(Data under study begins)
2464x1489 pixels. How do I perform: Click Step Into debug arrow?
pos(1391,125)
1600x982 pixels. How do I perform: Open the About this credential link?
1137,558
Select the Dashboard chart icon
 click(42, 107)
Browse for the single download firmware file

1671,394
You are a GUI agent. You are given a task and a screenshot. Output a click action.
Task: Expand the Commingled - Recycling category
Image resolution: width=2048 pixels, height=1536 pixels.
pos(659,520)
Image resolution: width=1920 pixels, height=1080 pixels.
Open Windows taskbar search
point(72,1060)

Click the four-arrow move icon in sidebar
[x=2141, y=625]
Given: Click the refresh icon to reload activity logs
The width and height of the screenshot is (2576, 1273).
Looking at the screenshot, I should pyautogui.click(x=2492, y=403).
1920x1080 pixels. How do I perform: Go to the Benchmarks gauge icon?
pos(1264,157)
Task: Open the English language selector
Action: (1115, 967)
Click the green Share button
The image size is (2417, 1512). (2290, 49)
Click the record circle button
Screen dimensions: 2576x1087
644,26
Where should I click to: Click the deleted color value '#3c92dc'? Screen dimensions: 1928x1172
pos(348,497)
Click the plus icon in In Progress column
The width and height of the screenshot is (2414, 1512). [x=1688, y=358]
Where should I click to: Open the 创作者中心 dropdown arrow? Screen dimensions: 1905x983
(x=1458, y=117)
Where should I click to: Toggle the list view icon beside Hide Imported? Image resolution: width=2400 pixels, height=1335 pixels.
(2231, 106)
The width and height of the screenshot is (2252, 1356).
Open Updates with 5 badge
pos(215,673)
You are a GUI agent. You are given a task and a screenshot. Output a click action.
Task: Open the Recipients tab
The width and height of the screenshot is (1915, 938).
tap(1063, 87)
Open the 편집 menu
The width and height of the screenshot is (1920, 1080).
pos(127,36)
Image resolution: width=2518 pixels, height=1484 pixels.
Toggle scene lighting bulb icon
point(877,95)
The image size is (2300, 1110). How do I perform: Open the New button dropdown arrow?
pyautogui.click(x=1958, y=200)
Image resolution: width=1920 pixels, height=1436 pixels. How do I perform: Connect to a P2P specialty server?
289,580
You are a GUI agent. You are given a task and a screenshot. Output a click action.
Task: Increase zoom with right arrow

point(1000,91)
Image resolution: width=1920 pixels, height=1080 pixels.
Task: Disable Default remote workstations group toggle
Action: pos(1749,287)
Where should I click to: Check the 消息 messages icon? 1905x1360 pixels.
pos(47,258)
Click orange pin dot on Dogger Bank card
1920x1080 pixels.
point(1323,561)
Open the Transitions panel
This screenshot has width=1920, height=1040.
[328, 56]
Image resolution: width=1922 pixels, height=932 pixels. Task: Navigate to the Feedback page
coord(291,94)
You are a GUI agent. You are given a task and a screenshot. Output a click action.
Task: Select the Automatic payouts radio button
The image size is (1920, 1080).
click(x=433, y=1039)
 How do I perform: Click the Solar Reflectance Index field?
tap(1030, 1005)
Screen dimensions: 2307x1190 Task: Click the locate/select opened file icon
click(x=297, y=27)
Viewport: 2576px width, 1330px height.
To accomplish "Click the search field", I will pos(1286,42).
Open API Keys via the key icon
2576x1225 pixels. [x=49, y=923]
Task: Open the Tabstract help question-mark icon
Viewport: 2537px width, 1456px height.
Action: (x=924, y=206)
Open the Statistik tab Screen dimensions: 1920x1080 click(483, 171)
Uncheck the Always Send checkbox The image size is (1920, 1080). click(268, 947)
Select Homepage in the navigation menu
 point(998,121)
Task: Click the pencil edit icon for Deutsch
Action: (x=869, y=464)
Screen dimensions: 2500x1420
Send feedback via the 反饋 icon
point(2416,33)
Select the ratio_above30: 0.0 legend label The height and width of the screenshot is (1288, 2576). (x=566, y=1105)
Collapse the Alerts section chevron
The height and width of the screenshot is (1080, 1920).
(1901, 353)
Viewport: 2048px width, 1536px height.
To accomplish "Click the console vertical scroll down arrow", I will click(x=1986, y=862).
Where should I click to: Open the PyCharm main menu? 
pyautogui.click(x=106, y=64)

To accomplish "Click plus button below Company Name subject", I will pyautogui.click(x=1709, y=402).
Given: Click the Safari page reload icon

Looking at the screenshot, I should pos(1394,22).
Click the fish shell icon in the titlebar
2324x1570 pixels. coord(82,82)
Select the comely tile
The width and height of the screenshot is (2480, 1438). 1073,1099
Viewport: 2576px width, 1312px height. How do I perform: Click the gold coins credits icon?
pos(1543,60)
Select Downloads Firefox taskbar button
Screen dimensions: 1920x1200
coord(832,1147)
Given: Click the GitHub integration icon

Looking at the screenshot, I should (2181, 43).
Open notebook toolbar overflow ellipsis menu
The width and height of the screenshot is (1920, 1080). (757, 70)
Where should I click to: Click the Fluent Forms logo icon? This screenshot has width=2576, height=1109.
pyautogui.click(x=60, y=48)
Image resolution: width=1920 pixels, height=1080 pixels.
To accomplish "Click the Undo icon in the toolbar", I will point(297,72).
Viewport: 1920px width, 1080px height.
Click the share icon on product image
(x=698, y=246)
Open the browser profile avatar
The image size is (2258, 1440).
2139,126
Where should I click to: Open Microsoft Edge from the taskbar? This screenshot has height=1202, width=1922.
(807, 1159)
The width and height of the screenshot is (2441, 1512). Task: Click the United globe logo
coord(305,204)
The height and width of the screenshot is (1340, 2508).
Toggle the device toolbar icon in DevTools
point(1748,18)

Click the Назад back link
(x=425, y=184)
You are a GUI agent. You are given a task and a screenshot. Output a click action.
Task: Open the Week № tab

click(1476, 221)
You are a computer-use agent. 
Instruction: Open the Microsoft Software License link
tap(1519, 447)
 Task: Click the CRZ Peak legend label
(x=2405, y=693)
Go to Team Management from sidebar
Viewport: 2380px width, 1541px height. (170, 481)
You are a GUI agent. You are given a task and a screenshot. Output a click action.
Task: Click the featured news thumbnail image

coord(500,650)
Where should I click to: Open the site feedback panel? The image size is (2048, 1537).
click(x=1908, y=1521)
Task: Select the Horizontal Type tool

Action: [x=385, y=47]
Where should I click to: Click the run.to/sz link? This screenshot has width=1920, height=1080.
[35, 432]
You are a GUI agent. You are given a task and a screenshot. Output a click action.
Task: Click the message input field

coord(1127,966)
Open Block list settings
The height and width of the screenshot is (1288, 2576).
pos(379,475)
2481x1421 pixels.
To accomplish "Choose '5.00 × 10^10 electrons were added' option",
(Data under study ends)
**Your goal**
Repeat the data word for word.

**Your response**
2464x1489 pixels. How do I perform: Click Step Into debug arrow?
pos(1391,125)
1600x982 pixels. How do I perform: Open the About this credential link?
1137,558
Select the Dashboard chart icon
 click(42, 107)
Browse for the single download firmware file

1671,394
You are a GUI agent. You are given a task and a screenshot. Output a click action.
Task: Expand the Commingled - Recycling category
Image resolution: width=2048 pixels, height=1536 pixels.
pos(659,520)
Image resolution: width=1920 pixels, height=1080 pixels.
Open Windows taskbar search
point(72,1060)

Click the four-arrow move icon in sidebar
[x=2141, y=625]
Given: Click the refresh icon to reload activity logs
The width and height of the screenshot is (2576, 1273).
Looking at the screenshot, I should pyautogui.click(x=2492, y=403).
1920x1080 pixels. How do I perform: Go to the Benchmarks gauge icon?
pos(1264,157)
Task: Open the English language selector
Action: (1115, 967)
Click the green Share button
The image size is (2417, 1512). (2290, 49)
Click the record circle button
Screen dimensions: 2576x1087
644,26
Where should I click to: Click the deleted color value '#3c92dc'? Screen dimensions: 1928x1172
pos(348,497)
Click the plus icon in In Progress column
The width and height of the screenshot is (2414, 1512). [x=1688, y=358]
Where should I click to: Open the 创作者中心 dropdown arrow? Screen dimensions: 1905x983
(x=1458, y=117)
Where should I click to: Toggle the list view icon beside Hide Imported? Image resolution: width=2400 pixels, height=1335 pixels.
(2231, 106)
The width and height of the screenshot is (2252, 1356).
Open Updates with 5 badge
pos(215,673)
You are a GUI agent. You are given a task and a screenshot. Output a click action.
Task: Open the Recipients tab
The width and height of the screenshot is (1915, 938).
tap(1063, 87)
Open the 편집 menu
The width and height of the screenshot is (1920, 1080).
pos(127,36)
Image resolution: width=2518 pixels, height=1484 pixels.
Toggle scene lighting bulb icon
point(877,95)
The image size is (2300, 1110). How do I perform: Open the New button dropdown arrow?
pyautogui.click(x=1958, y=200)
Image resolution: width=1920 pixels, height=1436 pixels. How do I perform: Connect to a P2P specialty server?
289,580
You are a GUI agent. You are given a task and a screenshot. Output a click action.
Task: Increase zoom with right arrow

point(1000,91)
Image resolution: width=1920 pixels, height=1080 pixels.
Task: Disable Default remote workstations group toggle
Action: pos(1749,287)
Where should I click to: Check the 消息 messages icon? 1905x1360 pixels.
pos(47,258)
Click orange pin dot on Dogger Bank card
1920x1080 pixels.
point(1323,561)
Open the Transitions panel
This screenshot has width=1920, height=1040.
[328, 56]
Image resolution: width=1922 pixels, height=932 pixels. Task: Navigate to the Feedback page
coord(291,94)
You are a GUI agent. You are given a task and a screenshot. Output a click action.
Task: Select the Automatic payouts radio button
The image size is (1920, 1080).
click(x=433, y=1039)
 How do I perform: Click the Solar Reflectance Index field?
tap(1030, 1005)
Screen dimensions: 2307x1190 Task: Click the locate/select opened file icon
click(x=297, y=27)
Viewport: 2576px width, 1330px height.
To accomplish "Click the search field", I will pos(1286,42).
Open API Keys via the key icon
2576x1225 pixels. [x=49, y=923]
Task: Open the Tabstract help question-mark icon
Viewport: 2537px width, 1456px height.
Action: (x=924, y=206)
Open the Statistik tab Screen dimensions: 1920x1080 click(483, 171)
Uncheck the Always Send checkbox The image size is (1920, 1080). click(268, 947)
Select Homepage in the navigation menu
 point(998,121)
Task: Click the pencil edit icon for Deutsch
Action: (x=869, y=464)
Screen dimensions: 2500x1420
Send feedback via the 反饋 icon
point(2416,33)
Select the ratio_above30: 0.0 legend label The height and width of the screenshot is (1288, 2576). (x=566, y=1105)
Collapse the Alerts section chevron
The height and width of the screenshot is (1080, 1920).
(1901, 353)
Viewport: 2048px width, 1536px height.
To accomplish "Click the console vertical scroll down arrow", I will click(x=1986, y=862).
Where should I click to: Open the PyCharm main menu? 
pyautogui.click(x=106, y=64)

To accomplish "Click plus button below Company Name subject", I will pyautogui.click(x=1709, y=402).
Given: Click the Safari page reload icon

Looking at the screenshot, I should pos(1394,22).
Click the fish shell icon in the titlebar
2324x1570 pixels. coord(82,82)
Select the comely tile
The width and height of the screenshot is (2480, 1438). 1073,1099
Viewport: 2576px width, 1312px height. How do I perform: Click the gold coins credits icon?
pos(1543,60)
Select Downloads Firefox taskbar button
Screen dimensions: 1920x1200
coord(832,1147)
Given: Click the GitHub integration icon

Looking at the screenshot, I should (2181, 43).
Open notebook toolbar overflow ellipsis menu
The width and height of the screenshot is (1920, 1080). (757, 70)
Where should I click to: Click the Fluent Forms logo icon? This screenshot has width=2576, height=1109.
pyautogui.click(x=60, y=48)
Image resolution: width=1920 pixels, height=1080 pixels.
To accomplish "Click the Undo icon in the toolbar", I will point(297,72).
Viewport: 1920px width, 1080px height.
Click the share icon on product image
(x=698, y=246)
Open the browser profile avatar
The image size is (2258, 1440).
2139,126
Where should I click to: Open Microsoft Edge from the taskbar? This screenshot has height=1202, width=1922.
(807, 1159)
The width and height of the screenshot is (2441, 1512). Task: Click the United globe logo
coord(305,204)
The height and width of the screenshot is (1340, 2508).
Toggle the device toolbar icon in DevTools
point(1748,18)

Click the Назад back link
(x=425, y=184)
You are a GUI agent. You are given a task and a screenshot. Output a click action.
Task: Open the Week № tab

click(1476, 221)
You are a computer-use agent. 
Instruction: Open the Microsoft Software License link
tap(1519, 447)
 Task: Click the CRZ Peak legend label
(x=2405, y=693)
Go to Team Management from sidebar
Viewport: 2380px width, 1541px height. (170, 481)
You are a GUI agent. You are given a task and a screenshot. Output a click action.
Task: Click the featured news thumbnail image

coord(500,650)
Where should I click to: Open the site feedback panel? The image size is (2048, 1537).
click(x=1908, y=1521)
Task: Select the Horizontal Type tool

Action: [x=385, y=47]
Where should I click to: Click the run.to/sz link? This screenshot has width=1920, height=1080.
[35, 432]
You are a GUI agent. You are given a task and a screenshot. Output a click action.
Task: Click the message input field

coord(1127,966)
Open Block list settings
The height and width of the screenshot is (1288, 2576).
pos(379,475)
2481x1421 pixels.
To accomplish "Choose '5.00 × 10^10 electrons were added' option",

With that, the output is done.